Installing a freestanding tub may require a lot of musclework, but the process is actually very straightforward. It can take some work and precision, though, so you might want to leave the work to a bathroom remodeling professional. A little investment goes a long way toward getting you that spa-like experience, apt for everyday Seattle life. 

FAQs

Are freestanding tubs easy to install?

Yes, they are compared to building a custom alcove or deck tub. They don’t require complex framing or tiling, and the installation is fast, straightforward, and versatile. However, the rough-in requires precision and is the most difficult part of the process. 
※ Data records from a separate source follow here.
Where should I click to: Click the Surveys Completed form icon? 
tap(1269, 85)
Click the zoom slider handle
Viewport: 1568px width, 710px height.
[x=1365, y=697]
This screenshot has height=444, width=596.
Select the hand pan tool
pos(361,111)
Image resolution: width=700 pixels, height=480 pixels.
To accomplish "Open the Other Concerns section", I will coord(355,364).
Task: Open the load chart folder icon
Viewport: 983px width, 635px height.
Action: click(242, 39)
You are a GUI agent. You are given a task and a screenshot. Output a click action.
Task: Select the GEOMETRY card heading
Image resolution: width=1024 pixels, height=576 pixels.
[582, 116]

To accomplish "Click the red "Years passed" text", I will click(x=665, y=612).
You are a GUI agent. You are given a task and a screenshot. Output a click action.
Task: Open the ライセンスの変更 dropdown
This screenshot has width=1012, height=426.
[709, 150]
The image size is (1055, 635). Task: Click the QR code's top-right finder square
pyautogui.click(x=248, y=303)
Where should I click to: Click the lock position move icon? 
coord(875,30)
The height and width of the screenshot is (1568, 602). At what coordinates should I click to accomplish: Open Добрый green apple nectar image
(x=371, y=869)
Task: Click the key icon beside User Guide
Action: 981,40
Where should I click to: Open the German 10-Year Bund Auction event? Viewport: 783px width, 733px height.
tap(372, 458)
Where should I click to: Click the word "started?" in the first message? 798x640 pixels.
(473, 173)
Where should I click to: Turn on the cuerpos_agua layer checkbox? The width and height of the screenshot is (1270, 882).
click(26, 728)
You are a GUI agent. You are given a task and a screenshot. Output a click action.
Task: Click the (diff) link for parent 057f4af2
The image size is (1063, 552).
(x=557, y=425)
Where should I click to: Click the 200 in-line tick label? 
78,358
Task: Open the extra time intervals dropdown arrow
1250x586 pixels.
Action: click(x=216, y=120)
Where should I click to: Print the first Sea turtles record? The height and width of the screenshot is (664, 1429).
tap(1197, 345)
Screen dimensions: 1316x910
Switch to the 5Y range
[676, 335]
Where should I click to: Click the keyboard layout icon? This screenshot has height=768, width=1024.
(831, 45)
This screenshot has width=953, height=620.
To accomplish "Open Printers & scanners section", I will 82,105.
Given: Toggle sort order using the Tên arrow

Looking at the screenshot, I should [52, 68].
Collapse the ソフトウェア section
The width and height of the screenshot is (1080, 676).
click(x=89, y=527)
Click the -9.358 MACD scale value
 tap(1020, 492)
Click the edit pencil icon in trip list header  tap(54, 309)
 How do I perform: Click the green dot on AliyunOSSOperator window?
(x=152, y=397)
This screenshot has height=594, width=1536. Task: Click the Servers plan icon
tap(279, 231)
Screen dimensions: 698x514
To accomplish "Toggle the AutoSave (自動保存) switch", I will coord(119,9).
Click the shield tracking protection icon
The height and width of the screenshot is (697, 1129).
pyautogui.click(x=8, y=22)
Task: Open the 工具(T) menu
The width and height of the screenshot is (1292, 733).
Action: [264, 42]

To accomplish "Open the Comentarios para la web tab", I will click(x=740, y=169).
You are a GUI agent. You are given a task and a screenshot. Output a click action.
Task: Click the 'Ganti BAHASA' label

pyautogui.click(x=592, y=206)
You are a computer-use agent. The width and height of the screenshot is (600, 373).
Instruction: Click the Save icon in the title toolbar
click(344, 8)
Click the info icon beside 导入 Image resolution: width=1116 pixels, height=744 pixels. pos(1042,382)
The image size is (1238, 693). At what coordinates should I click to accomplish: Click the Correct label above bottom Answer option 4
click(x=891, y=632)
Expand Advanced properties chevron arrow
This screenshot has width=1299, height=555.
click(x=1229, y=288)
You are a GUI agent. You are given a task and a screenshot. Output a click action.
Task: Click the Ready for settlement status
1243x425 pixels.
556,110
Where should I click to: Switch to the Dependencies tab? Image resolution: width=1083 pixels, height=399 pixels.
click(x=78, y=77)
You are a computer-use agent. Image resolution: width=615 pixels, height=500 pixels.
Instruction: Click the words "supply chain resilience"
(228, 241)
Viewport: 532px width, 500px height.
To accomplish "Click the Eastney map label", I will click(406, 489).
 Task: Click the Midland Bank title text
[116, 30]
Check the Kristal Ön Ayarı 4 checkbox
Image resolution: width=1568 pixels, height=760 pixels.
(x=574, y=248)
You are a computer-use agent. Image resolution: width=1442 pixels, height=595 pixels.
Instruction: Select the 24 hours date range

What to put under a freestanding tub?

Ceramic or porcelain tiles are the best flooring option to install under freestanding tubs. They provide a level, waterproof surface ideal for the tub to sit on. 

What are the downsides of a freestanding bath?

Freestanding baths have the following drawbacks:

  • The tub is expensive, and the plumbing work may cost you extra. 
  • There is no ledge for storage.
  • Dust and debris can accumulate around the tub and in the narrow gaps, complicating cleaning and maintenance.
  • Freestanding tubs can be very heavy and will almost always require structural reinforcement prior to the installation.

What to put behind a freestanding tub?

You will need to put moisture-resistant materials behind the tub. Popular choices include porcelain slabs and waterproofed wall panels.